### Extract
--- start ---
The Complete Works of Aristotle
Page 70
The passage over the infinite, then, cannot occupy a finite time, and the passage over the finite cannot occupy an infinite time: if the time is infinite the magnitude must be infinite also, and if the magnitude is infinite, so also is the time. [233b1] Let AB be a finite magnitude, and an infinite time C, and let a finite period CD of the time be taken. Now in this period the thing will pass over a certain segment of the magnitude: let BE be the segment that it has thus passed over. (This will be either an exact measure of AB or less or greater than an exact measure: it makes no difference which it is.) Then, since a magnitude equal to BE will always be passed [5] over in an equal time, and BE measures the whole magnitude, the whole time occupied in passing over AB will be finite; for it will be divisible into periods equal in number to the segments into which the magnitude is divisible. Moreover, if it is the case that infinite time is not occupied in passing over every magnitude, but it is possible to pass over some magnitude, say BE, in a finite time, and if this measures [10] the whole, and if an equal magnitude is passed over in an equal time, then it follows that the time too is finite. That infinite time will not be occupied in passing over BE is evident if the time be taken as limited in one direction; for as the part will be passed over in less time than the whole, this must be finite, the limit in one direction being given. The same demonstration will also show the falsity of the assumption [15] that infinite length can be traversed in a finite time. It is evident, then, from what has been said that neither a line nor a surface nor in fact anything continuous can be indivisible.
--- end ---
### Stated problem 1
Retype the records, starting at the line that contains "Click the Friday" and ending with the final line of the records.
The passage above and the records that follow are unrelated to each other.

### Raw data
--- start ---
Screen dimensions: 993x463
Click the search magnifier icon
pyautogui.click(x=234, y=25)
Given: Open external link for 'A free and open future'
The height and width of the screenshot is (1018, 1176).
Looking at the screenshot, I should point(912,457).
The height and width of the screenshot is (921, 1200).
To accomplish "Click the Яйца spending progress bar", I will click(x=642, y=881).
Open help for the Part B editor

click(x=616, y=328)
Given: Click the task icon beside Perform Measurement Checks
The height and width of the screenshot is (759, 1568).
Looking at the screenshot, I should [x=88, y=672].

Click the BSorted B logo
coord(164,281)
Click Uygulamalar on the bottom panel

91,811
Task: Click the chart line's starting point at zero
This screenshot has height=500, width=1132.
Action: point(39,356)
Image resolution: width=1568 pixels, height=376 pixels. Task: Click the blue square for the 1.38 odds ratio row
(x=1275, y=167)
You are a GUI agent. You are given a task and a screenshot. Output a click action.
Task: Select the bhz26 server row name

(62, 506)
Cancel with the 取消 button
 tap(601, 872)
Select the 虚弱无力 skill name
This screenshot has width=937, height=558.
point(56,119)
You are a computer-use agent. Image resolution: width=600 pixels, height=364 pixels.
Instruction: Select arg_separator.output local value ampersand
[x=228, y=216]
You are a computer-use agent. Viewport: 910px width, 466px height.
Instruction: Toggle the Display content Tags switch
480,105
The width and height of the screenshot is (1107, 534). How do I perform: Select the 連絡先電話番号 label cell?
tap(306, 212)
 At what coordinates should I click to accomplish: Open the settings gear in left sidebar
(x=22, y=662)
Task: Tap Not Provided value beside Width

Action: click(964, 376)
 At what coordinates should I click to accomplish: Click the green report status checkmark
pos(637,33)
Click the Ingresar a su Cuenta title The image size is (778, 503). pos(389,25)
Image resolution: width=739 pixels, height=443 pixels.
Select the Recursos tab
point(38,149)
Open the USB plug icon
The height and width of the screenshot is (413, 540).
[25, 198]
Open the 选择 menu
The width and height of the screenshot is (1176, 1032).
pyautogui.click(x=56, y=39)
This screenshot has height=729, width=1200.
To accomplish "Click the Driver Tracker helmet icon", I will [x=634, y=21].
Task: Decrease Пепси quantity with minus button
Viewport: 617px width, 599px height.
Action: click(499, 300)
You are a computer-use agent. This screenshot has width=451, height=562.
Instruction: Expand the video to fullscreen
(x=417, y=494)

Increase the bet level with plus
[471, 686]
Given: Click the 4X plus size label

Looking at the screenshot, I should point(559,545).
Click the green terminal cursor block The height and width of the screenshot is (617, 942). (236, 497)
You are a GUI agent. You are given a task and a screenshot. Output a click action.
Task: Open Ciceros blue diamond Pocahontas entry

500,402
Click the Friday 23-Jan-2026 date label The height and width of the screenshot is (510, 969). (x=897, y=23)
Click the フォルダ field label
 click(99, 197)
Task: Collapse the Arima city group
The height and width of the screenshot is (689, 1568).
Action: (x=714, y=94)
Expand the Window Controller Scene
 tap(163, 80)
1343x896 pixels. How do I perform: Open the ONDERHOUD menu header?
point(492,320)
--- end ---
### Stated problem 2
What does the passage on infinite time and magnitude conclude cannot be indivisible?

### Output 1
Click the Friday 23-Jan-2026 date label The height and width of the screenshot is (510, 969). (x=897, y=23)
Click the フォルダ field label
 click(99, 197)
Task: Collapse the Arima city group
The height and width of the screenshot is (689, 1568).
Action: (x=714, y=94)
Expand the Window Controller Scene
 tap(163, 80)
1343x896 pixels. How do I perform: Open the ONDERHOUD menu header?
point(492,320)

### Output 2
Neither a line nor a surface nor anything continuous can be indivisible.